Epiroc CEO Helena Hedblom says the company has the mining digital business platform it needs to scale revenues and profits and it will seek only bolt-on acquisitions in 2025.
One of the most prolific participants in M&A in the mining and metals technology space over the past five years, the Swedish equipment manufacturer has made a series of chunky software, automation and communication systems acquisitions and built a circa-US$250 million-a-year mining tech arm around its core digital solutions unit.
At the same time it has significantly expanded its construction and mining tools and attachments businesses, where it is also now pulling back from major new deals.
“I don’t see any big acquisitions in software or in construction moving forward,” Hedblom said on Epiroc’s latest financial results call.
“We have a very good platform now when it comes to the digital side.
“It has taken us some years to put the full assortment together.

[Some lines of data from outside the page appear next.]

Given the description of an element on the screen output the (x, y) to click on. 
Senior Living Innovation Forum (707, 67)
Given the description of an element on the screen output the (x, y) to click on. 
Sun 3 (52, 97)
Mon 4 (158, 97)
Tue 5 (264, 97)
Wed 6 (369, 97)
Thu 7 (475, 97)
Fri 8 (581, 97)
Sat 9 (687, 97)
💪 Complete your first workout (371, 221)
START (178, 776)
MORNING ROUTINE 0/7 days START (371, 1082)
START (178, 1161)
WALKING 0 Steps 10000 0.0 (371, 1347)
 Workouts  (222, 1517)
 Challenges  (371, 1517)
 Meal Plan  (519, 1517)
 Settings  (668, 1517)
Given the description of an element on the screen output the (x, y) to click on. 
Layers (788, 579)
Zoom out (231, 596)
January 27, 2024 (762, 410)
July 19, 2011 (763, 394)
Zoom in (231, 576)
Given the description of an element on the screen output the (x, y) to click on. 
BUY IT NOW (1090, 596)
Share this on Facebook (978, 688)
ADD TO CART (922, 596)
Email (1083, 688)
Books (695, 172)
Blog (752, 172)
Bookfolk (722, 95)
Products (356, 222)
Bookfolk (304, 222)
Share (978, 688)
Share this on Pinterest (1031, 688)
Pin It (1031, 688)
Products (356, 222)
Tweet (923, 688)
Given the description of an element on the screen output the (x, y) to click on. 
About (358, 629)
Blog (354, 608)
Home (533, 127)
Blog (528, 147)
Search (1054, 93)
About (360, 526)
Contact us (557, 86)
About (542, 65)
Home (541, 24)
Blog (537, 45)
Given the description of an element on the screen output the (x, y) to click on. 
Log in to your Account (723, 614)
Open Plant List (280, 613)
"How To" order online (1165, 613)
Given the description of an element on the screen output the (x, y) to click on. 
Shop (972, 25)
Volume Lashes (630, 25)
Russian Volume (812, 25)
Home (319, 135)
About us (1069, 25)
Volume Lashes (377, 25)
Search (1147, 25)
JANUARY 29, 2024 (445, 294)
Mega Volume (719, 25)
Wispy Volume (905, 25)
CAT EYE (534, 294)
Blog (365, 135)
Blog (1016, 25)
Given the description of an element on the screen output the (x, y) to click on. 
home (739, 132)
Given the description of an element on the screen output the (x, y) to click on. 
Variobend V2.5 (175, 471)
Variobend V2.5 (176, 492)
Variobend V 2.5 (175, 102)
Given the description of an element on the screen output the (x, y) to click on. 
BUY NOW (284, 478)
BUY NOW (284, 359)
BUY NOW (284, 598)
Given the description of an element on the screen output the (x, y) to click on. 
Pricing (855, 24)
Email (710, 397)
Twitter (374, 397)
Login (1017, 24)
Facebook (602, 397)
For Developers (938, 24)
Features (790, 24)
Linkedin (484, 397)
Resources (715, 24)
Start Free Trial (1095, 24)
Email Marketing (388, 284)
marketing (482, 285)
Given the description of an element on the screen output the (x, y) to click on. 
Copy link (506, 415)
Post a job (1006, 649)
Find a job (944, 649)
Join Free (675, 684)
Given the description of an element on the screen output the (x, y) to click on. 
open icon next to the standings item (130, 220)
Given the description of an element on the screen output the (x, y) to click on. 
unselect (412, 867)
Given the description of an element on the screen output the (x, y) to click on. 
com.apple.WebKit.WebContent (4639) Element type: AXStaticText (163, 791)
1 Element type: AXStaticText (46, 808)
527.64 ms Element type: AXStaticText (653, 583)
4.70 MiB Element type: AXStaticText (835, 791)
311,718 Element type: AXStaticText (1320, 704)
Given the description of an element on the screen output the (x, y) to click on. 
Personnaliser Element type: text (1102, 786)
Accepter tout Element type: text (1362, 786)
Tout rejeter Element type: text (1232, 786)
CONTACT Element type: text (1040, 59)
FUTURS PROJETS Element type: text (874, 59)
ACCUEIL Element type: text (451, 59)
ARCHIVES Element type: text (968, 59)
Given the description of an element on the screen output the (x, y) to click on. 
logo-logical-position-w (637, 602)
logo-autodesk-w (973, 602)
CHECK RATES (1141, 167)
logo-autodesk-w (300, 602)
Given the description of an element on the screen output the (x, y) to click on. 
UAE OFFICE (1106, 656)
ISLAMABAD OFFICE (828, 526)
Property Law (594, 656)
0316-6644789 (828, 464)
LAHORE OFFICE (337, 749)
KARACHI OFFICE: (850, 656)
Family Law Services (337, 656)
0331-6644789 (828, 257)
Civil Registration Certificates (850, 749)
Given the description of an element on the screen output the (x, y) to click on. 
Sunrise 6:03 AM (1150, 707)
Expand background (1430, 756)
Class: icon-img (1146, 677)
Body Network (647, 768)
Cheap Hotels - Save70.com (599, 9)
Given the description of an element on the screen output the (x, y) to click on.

“We have a full offering now so it is not as if we have to scale each and every component. We have managed to bundle the solutions which is also why the scaling goes faster. The deals we are negotiating for digital today consist of many components of our offering.
“We believe both long-term and I would say mid and short-term that to digitise mining is one of the fastest ways to improve productivity for our customers.
“But I’m super-pleased to see now that we are up 30% in orders in 2024 on digital solutions. It is really now time to start harvesting this and really get the scaling going.
“We see huge potential when it comes to growing this business.”
Epiroc achieved record orders (SEK62.2 billion, or US$5.88 billion) and revenues (SEK63.3b/US$6.01b) in 2024 on the back of “strong mining, stable infrastructure and weak construction” markets.
Robust mining market conditions continued in the December quarter when the company booked SEK820 million in large equipment orders and more than SEK250m of mining digital solutions orders.
The latter included wireless connectivity networks vital for supporting mining automation and digitalisation.
Hedblom said order levels were indicative of the outlook for mining in 2025.
“In the near term we expect that the underlying mining demand, both for equipment and aftermarket, will remain at a high level,” she said.
“Demand from construction customers is expected to remain weak.”